Assignment: Retype only the lines below from the one with "Instruction: Edit the Suspend SR Пусто value" to the one with "Image resolution: width=813", inclusive, skipping every image.
*** Opening of Data ***
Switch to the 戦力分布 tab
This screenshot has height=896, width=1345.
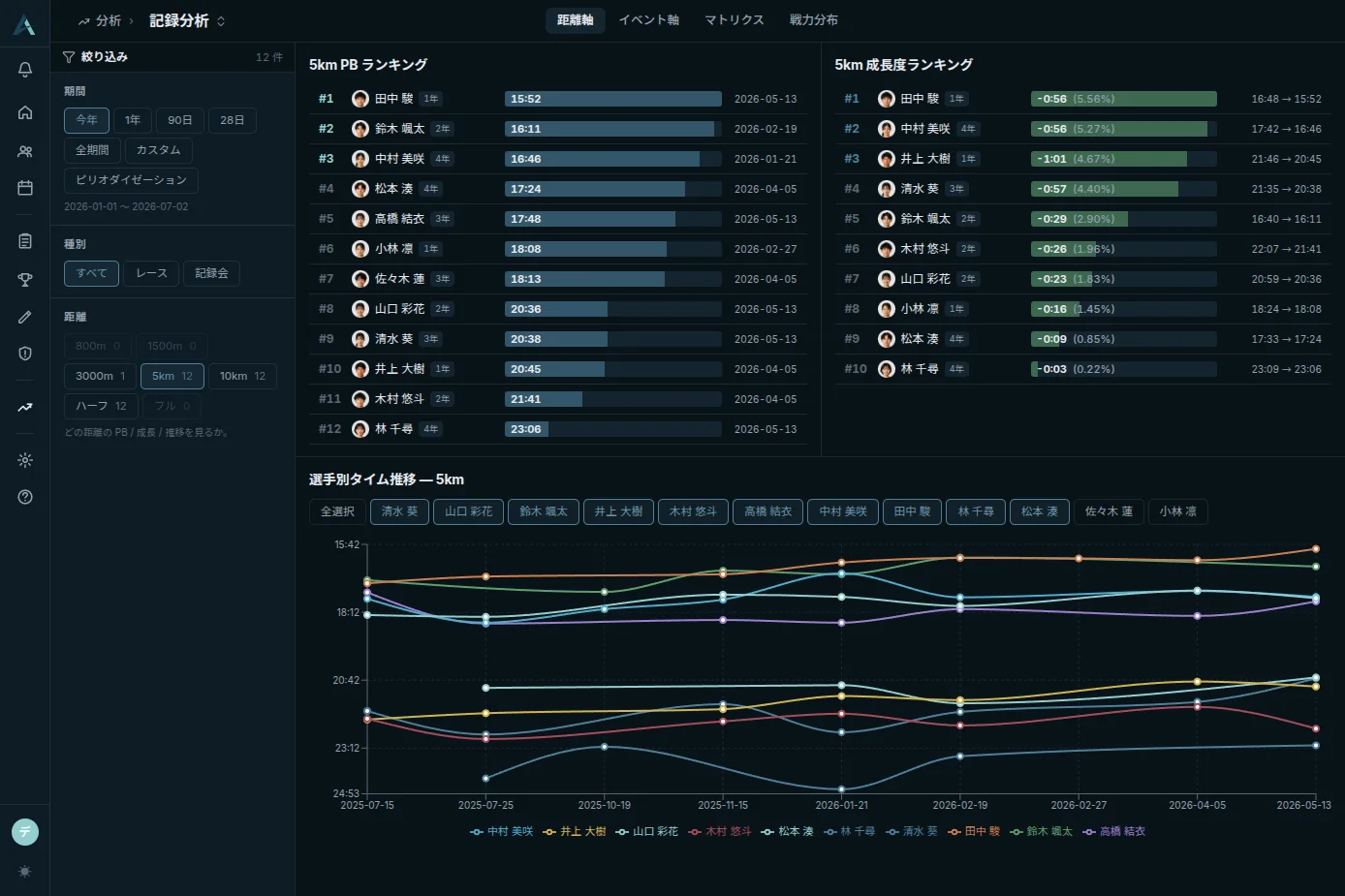814,20
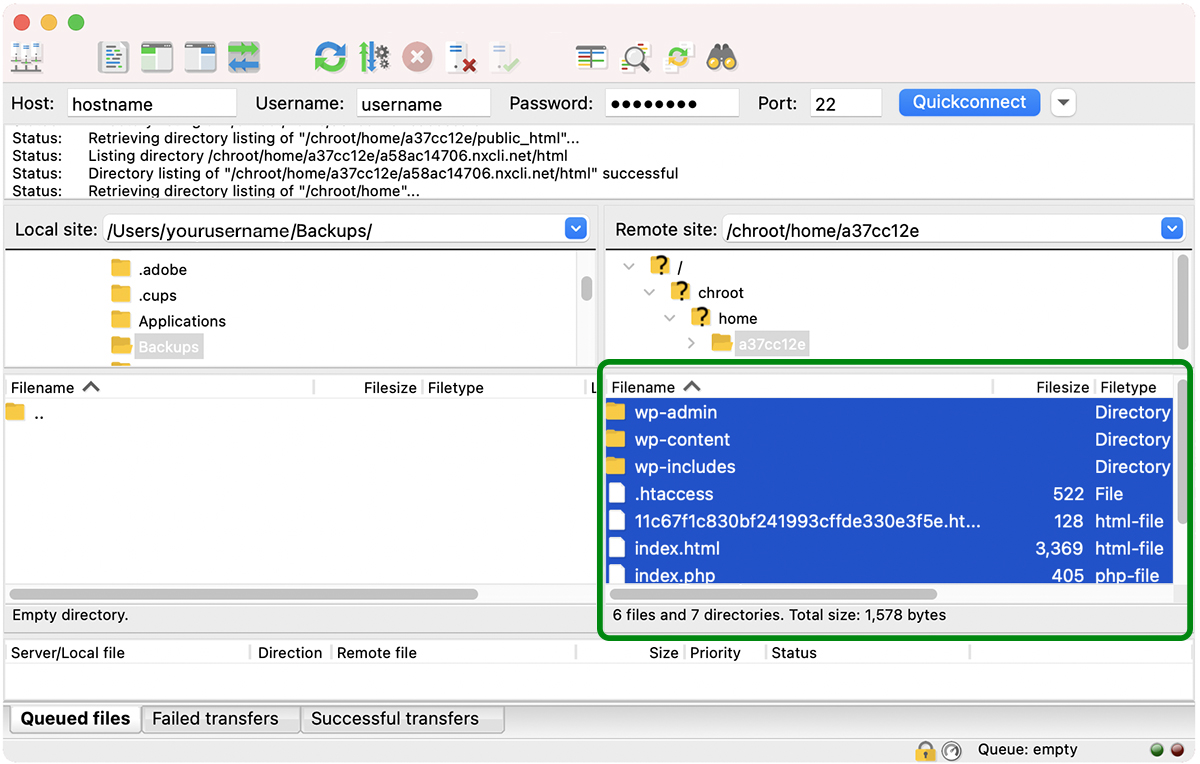Image resolution: width=1200 pixels, height=764 pixels.
Task: Click the Quickconnect button
Action: tap(969, 102)
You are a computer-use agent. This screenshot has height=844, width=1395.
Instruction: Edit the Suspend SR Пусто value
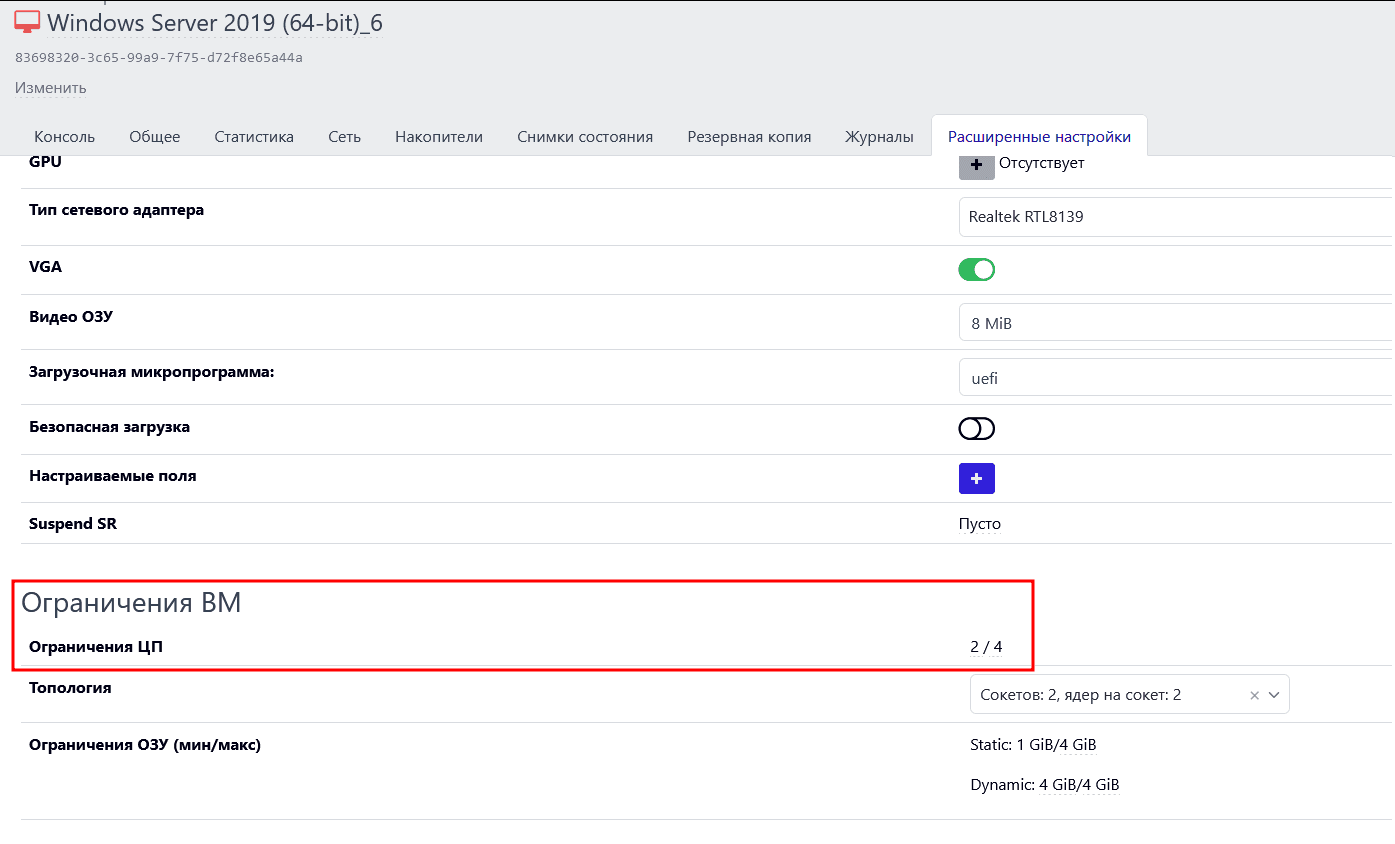click(979, 524)
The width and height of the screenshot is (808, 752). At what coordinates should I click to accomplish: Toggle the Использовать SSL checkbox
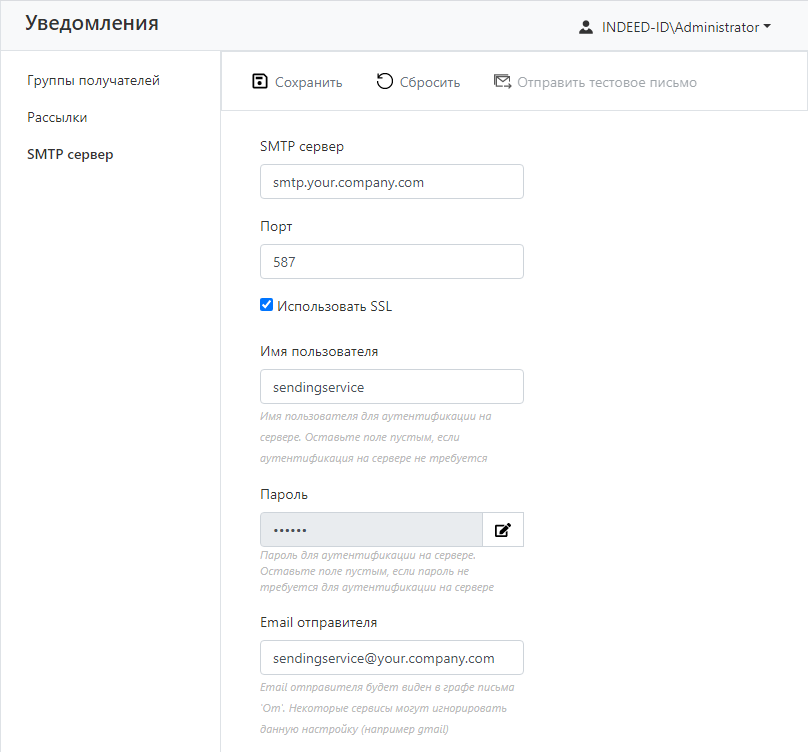[267, 305]
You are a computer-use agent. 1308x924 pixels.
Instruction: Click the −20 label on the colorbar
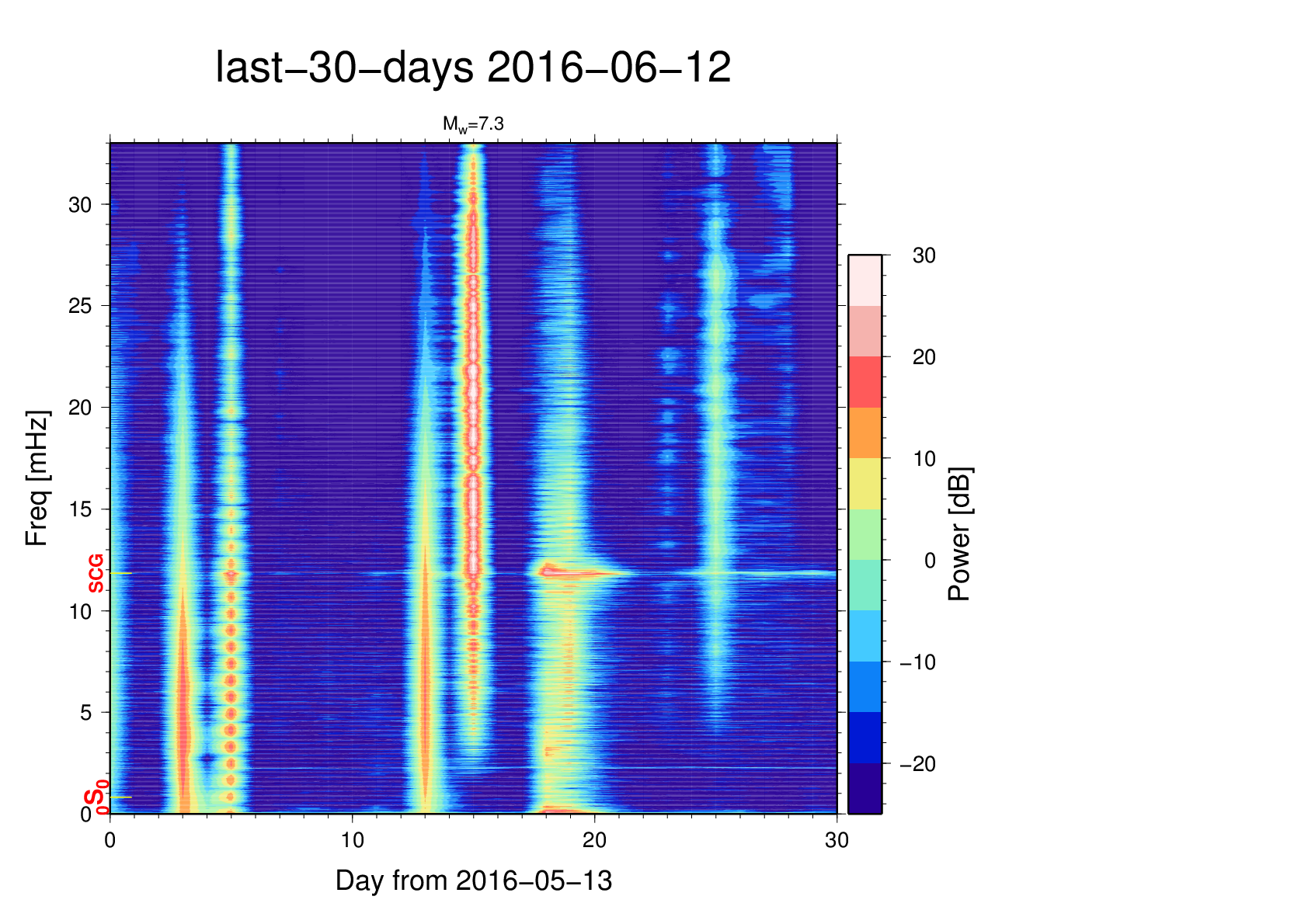coord(917,764)
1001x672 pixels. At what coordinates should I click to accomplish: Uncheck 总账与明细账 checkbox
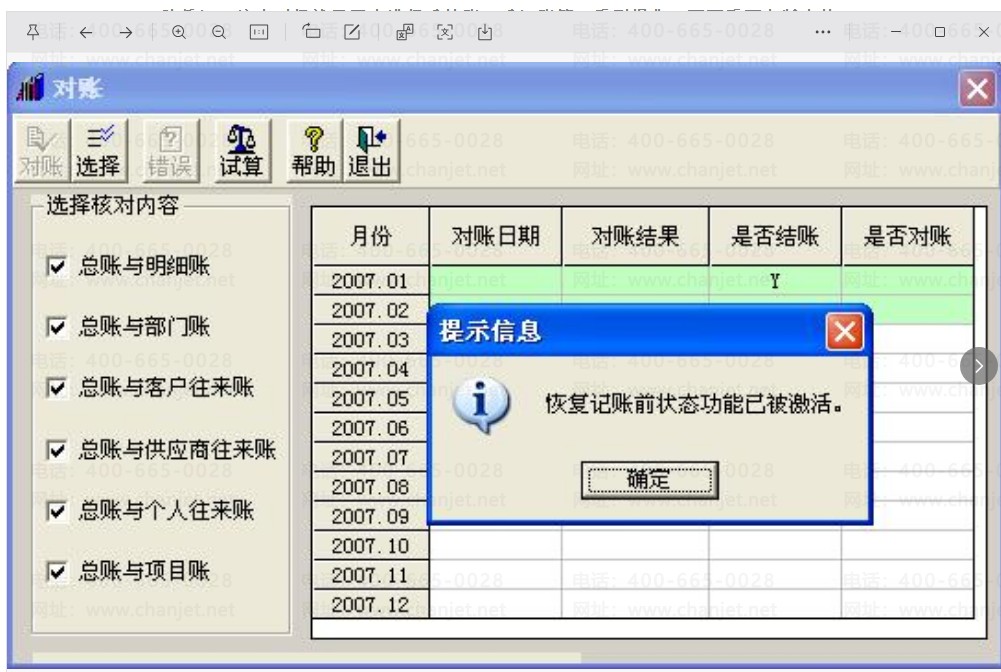56,266
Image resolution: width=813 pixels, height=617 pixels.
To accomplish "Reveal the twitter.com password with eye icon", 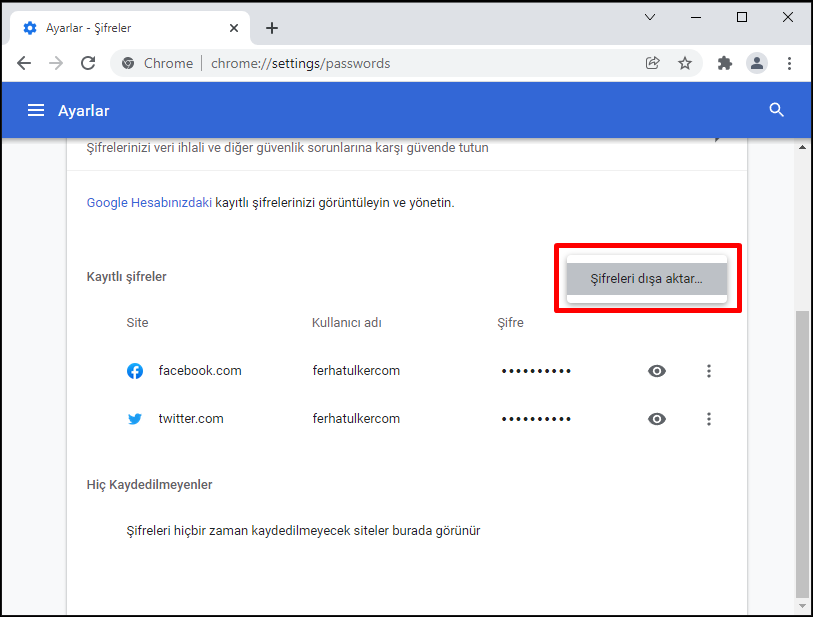I will coord(657,419).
*** Close of Data ***
Exercise answer:
Instruction: Edit the Suspend SR Пусто value
click(979, 524)
The width and height of the screenshot is (808, 752). At what coordinates should I click to accomplish: Toggle the Использовать SSL checkbox
[267, 305]
You are a computer-use agent. 1308x924 pixels.
Instruction: Click the −20 label on the colorbar
coord(917,764)
1001x672 pixels. At what coordinates should I click to accomplish: Uncheck 总账与明细账 checkbox
56,266
Image resolution: width=813 pixels, height=617 pixels.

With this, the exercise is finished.